[Aim of the task]
When a line of the entries contains the word "thumbnail", report that line.

*** Data extract Section Begins ***

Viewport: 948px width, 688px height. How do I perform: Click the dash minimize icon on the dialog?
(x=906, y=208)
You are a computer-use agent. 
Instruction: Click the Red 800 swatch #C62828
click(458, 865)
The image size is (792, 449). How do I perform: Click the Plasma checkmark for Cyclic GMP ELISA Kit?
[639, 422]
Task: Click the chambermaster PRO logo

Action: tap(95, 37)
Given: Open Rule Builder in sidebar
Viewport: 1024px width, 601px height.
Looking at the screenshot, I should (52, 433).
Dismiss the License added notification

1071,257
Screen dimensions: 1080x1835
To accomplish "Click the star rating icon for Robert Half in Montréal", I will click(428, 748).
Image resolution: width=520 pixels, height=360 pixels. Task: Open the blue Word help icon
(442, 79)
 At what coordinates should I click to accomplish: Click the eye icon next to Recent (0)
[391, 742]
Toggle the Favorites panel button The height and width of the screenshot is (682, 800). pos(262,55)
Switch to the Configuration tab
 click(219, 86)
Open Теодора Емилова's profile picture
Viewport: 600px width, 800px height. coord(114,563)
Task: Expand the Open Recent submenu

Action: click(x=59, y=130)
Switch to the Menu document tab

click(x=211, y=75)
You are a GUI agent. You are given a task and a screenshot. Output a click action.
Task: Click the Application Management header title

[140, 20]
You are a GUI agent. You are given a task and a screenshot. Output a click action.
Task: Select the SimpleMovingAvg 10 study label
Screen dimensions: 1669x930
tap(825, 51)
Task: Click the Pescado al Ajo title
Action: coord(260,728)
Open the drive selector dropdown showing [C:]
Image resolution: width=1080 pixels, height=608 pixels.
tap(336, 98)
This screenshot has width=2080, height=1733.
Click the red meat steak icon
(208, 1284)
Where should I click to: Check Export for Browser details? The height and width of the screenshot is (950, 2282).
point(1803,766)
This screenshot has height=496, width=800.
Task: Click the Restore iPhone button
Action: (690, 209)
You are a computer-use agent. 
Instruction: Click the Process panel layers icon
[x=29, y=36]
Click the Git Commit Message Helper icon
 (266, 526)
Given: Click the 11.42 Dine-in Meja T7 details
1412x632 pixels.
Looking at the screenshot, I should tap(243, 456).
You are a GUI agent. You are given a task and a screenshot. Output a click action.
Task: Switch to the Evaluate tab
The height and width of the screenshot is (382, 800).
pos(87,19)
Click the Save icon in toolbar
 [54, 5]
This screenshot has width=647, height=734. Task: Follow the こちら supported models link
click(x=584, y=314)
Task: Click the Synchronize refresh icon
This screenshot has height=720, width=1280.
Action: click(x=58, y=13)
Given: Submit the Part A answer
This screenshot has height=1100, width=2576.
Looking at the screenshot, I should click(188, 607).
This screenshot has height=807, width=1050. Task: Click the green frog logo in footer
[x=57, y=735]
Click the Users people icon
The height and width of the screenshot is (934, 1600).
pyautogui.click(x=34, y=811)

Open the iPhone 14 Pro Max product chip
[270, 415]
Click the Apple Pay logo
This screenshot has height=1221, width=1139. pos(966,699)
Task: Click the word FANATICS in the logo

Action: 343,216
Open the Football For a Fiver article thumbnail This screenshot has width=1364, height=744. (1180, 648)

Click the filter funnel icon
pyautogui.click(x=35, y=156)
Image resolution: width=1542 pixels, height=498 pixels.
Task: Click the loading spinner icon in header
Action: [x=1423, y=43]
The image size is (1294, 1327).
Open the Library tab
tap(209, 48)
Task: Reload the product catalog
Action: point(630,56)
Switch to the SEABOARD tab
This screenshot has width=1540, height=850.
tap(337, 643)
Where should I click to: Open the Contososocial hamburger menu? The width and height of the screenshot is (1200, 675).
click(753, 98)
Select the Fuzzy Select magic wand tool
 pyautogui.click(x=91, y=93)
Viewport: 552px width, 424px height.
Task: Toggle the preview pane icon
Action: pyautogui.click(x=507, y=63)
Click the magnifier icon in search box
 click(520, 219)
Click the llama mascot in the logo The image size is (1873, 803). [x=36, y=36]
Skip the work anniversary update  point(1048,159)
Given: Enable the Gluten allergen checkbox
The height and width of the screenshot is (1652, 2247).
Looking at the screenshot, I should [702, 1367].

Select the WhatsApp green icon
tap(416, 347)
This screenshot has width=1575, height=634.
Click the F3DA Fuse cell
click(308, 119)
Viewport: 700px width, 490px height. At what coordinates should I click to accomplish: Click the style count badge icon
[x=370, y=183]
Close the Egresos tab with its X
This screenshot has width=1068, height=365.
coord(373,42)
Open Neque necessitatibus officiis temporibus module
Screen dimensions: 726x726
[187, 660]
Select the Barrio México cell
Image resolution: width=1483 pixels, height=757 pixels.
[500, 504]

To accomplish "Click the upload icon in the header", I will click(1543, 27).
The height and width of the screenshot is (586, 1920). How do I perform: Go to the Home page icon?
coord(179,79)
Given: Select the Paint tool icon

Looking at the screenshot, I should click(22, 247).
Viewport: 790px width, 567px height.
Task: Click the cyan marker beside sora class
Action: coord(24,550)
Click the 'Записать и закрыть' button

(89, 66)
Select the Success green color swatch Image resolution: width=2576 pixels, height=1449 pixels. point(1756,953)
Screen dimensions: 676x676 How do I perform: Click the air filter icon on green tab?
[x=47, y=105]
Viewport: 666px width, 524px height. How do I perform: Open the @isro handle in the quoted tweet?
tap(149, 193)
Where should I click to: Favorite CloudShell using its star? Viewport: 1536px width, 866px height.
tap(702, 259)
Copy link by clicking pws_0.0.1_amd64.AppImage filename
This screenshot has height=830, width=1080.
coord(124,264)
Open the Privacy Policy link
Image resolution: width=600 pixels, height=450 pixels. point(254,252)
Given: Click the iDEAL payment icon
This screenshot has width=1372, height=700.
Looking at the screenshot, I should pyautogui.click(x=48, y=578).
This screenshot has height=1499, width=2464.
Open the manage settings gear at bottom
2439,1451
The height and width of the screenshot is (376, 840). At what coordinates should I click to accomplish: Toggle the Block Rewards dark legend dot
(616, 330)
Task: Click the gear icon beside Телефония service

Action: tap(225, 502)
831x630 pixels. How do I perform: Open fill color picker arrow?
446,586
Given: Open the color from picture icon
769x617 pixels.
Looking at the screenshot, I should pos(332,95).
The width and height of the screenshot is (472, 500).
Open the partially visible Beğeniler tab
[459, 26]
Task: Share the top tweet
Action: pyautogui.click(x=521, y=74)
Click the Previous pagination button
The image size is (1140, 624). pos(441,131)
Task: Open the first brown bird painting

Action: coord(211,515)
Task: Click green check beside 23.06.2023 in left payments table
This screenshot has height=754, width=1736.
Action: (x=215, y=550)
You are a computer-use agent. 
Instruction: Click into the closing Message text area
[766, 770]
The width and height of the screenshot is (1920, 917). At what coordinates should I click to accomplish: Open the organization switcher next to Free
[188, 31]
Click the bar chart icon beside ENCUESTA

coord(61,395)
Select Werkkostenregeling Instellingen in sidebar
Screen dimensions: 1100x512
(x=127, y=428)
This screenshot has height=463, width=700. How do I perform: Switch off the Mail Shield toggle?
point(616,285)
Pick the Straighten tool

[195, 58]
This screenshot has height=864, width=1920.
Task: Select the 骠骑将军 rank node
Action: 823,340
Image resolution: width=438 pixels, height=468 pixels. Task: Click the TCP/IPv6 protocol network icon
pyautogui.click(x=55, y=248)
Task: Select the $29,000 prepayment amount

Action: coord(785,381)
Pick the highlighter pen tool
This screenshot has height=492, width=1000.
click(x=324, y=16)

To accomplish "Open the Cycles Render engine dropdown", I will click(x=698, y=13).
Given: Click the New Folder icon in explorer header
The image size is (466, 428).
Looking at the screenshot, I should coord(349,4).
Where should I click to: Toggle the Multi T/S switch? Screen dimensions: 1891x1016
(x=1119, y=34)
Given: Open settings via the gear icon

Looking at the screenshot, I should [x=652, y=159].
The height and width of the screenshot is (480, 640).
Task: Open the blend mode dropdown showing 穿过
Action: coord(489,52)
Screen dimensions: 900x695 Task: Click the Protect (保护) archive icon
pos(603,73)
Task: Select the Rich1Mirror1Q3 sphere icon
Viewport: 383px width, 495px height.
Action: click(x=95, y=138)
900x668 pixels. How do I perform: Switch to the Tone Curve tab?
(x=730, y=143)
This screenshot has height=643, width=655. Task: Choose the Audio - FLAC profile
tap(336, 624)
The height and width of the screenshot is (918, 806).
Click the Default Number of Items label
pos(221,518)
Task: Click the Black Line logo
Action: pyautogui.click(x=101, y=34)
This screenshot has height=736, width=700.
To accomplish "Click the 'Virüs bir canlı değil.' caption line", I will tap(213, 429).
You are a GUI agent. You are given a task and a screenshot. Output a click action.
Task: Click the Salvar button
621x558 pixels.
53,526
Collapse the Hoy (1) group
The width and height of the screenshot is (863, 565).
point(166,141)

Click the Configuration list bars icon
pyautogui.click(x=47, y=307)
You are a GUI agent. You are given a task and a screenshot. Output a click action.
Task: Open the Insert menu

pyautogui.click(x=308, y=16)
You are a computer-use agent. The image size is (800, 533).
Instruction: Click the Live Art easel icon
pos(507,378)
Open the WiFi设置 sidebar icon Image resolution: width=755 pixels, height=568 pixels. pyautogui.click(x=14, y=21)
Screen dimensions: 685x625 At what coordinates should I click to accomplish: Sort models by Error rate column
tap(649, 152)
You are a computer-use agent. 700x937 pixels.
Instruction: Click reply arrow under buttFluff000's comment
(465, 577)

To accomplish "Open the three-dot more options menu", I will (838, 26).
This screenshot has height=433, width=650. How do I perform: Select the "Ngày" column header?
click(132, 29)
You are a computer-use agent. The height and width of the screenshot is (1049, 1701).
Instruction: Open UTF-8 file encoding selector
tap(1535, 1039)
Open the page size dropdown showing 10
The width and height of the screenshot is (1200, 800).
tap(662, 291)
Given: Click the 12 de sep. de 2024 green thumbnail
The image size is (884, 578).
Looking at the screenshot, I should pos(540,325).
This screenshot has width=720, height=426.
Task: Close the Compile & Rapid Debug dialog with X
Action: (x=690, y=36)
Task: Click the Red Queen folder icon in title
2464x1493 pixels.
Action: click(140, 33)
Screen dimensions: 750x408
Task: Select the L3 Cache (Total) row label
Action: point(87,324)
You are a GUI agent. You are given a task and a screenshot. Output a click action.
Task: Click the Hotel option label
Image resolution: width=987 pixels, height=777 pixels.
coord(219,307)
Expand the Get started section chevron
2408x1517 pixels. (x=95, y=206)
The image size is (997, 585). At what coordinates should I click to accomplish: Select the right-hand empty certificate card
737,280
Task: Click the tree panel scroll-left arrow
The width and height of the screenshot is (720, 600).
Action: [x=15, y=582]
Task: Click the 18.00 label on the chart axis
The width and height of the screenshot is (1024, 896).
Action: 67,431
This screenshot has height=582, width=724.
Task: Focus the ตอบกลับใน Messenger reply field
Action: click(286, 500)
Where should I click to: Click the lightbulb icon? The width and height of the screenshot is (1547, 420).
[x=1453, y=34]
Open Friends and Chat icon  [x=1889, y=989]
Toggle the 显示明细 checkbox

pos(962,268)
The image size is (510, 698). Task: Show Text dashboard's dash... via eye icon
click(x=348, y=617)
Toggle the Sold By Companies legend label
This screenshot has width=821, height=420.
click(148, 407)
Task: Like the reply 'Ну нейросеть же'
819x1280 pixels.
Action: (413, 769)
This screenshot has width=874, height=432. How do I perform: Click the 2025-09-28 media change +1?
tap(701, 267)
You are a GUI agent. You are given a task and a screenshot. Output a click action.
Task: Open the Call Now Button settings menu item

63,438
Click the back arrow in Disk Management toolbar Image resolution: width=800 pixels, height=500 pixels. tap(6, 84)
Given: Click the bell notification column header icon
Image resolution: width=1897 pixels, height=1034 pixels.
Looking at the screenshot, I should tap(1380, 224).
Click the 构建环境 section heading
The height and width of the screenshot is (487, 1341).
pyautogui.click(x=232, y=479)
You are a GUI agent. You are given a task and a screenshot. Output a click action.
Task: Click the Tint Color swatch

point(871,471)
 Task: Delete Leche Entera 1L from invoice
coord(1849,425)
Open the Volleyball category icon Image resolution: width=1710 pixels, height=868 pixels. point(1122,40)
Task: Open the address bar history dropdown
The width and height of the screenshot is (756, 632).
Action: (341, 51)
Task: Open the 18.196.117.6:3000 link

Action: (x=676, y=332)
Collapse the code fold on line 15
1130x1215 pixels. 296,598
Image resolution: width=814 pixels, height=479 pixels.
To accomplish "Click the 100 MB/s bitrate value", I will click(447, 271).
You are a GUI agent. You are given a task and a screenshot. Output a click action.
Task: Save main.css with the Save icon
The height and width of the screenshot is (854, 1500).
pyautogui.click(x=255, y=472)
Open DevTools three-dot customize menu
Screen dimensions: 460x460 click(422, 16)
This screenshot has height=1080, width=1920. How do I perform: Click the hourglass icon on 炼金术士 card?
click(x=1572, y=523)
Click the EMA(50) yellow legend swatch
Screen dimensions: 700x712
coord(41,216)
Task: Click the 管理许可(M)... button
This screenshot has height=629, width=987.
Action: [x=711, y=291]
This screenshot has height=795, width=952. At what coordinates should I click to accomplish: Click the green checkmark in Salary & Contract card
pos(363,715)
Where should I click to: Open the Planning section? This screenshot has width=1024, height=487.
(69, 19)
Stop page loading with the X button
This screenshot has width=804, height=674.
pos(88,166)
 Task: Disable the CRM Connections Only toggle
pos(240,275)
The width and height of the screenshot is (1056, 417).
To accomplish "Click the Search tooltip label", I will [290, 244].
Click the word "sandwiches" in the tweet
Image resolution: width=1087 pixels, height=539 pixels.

*** Data extract Section Ends ***

[Answer box]
Open the Football For a Fiver article thumbnail This screenshot has width=1364, height=744. (1180, 648)
Given: Click the 12 de sep. de 2024 green thumbnail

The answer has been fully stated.